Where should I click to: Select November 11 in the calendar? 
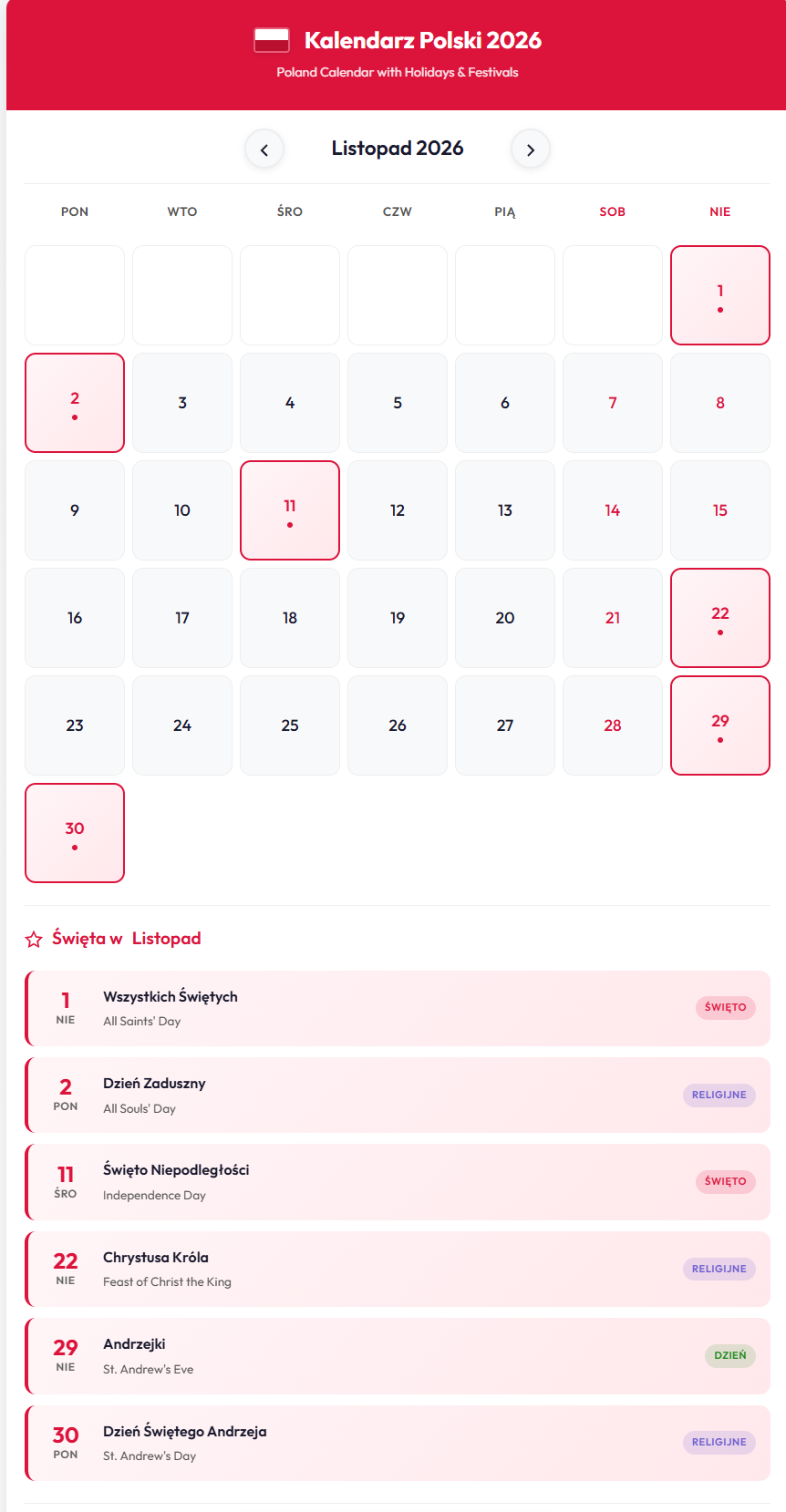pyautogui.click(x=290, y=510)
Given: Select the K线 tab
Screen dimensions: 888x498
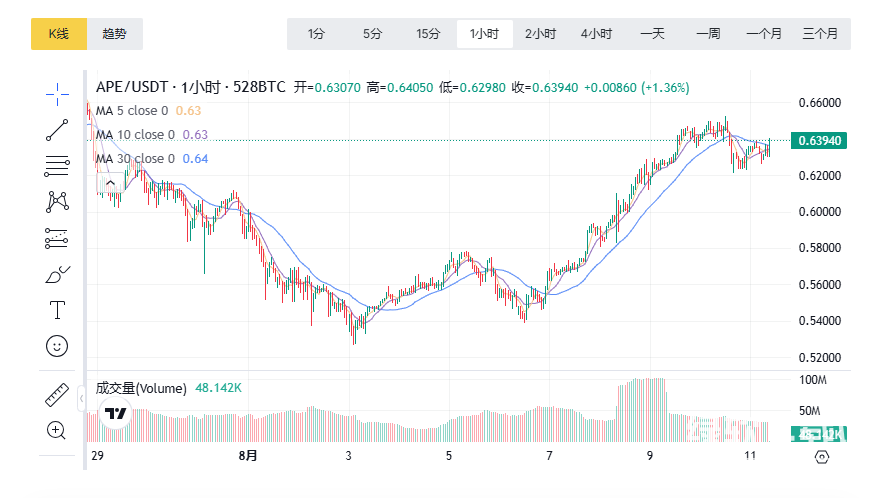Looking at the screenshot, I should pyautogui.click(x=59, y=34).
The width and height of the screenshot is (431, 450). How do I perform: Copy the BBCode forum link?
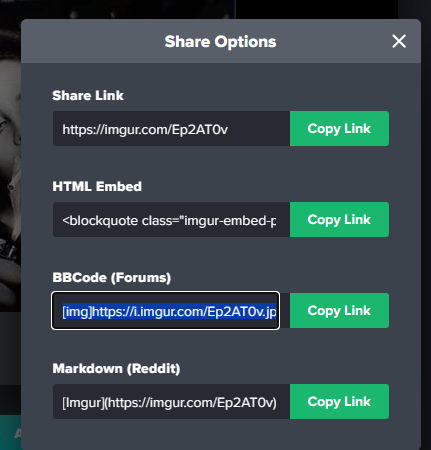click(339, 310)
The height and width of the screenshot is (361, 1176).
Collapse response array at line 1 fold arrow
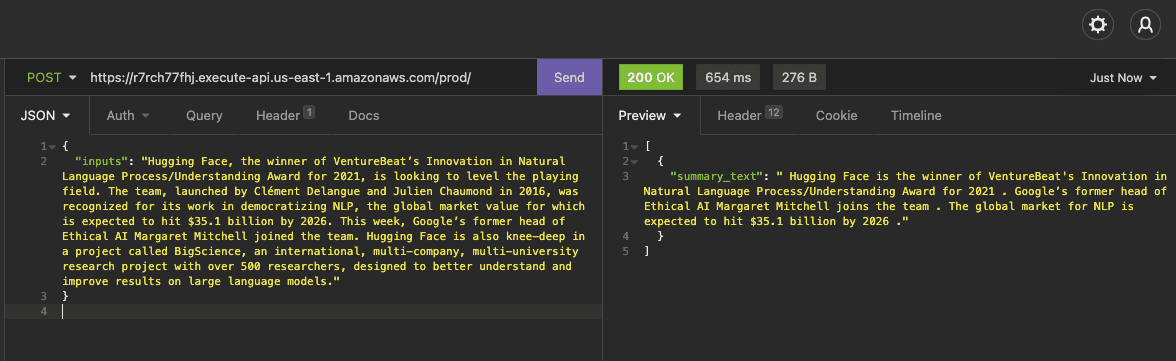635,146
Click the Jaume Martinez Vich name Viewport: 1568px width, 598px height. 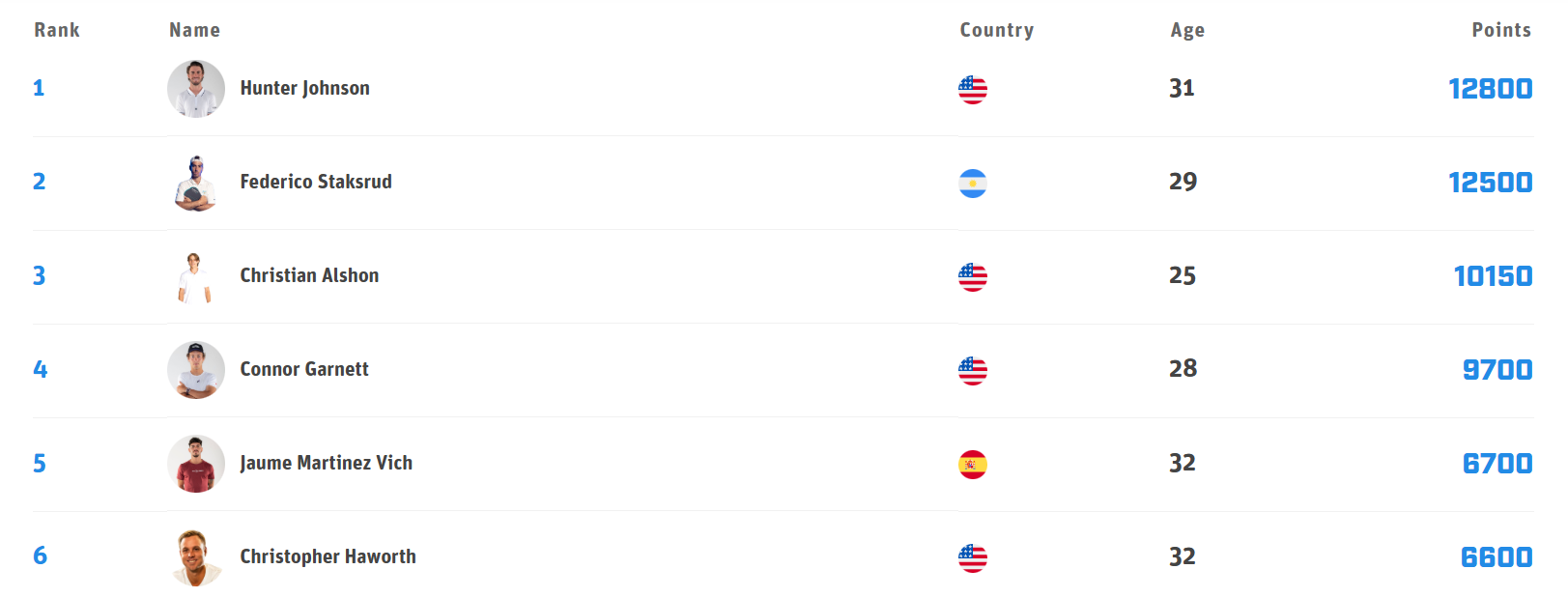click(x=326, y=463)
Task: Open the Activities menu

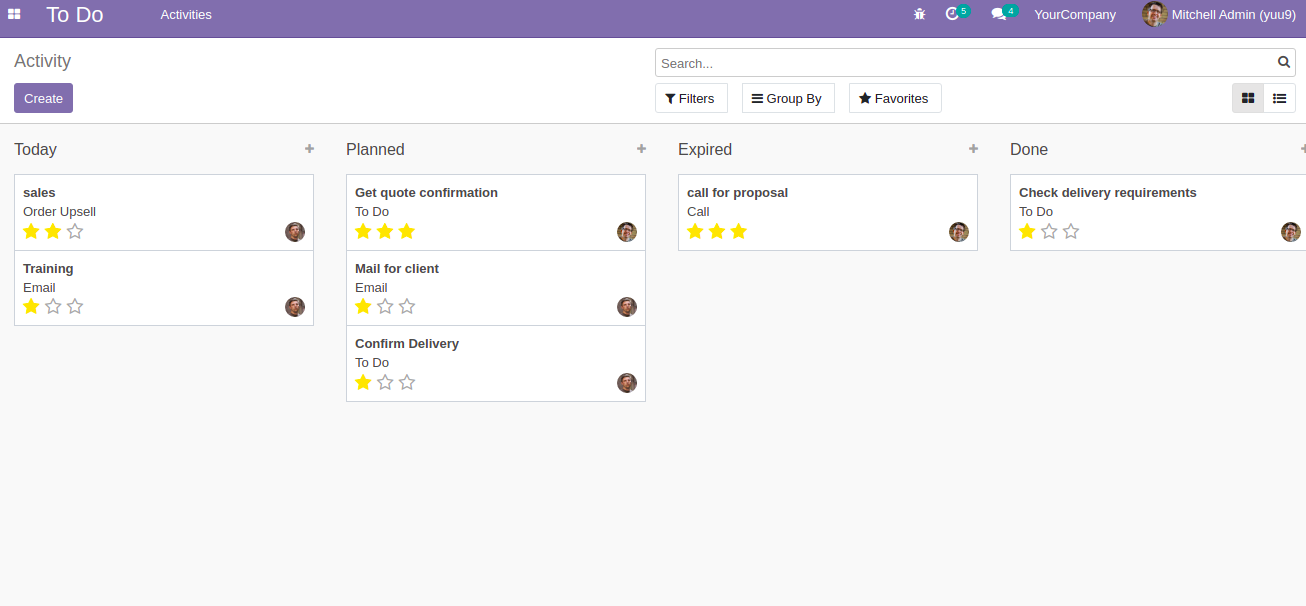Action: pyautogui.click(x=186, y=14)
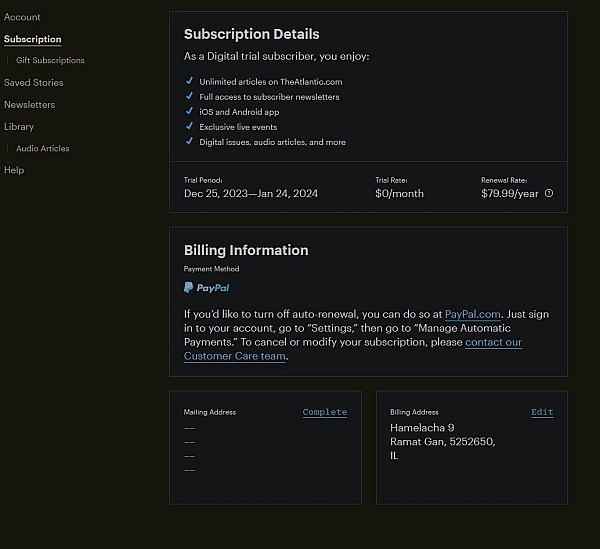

--

> Work task
Please output the listing above exactly from its first line through the line with "The height and", both included, and nothing beyond that line. Omit pictures.

> Output for this exercise
Where should I click to: Select November 11 in the calendar? 
pyautogui.click(x=290, y=510)
Given: Select the K线 tab
Screen dimensions: 888x498
Looking at the screenshot, I should pyautogui.click(x=59, y=34).
The width and height of the screenshot is (431, 450). How do I perform: Copy the BBCode forum link?
click(339, 310)
The height and width of the screenshot is (361, 1176).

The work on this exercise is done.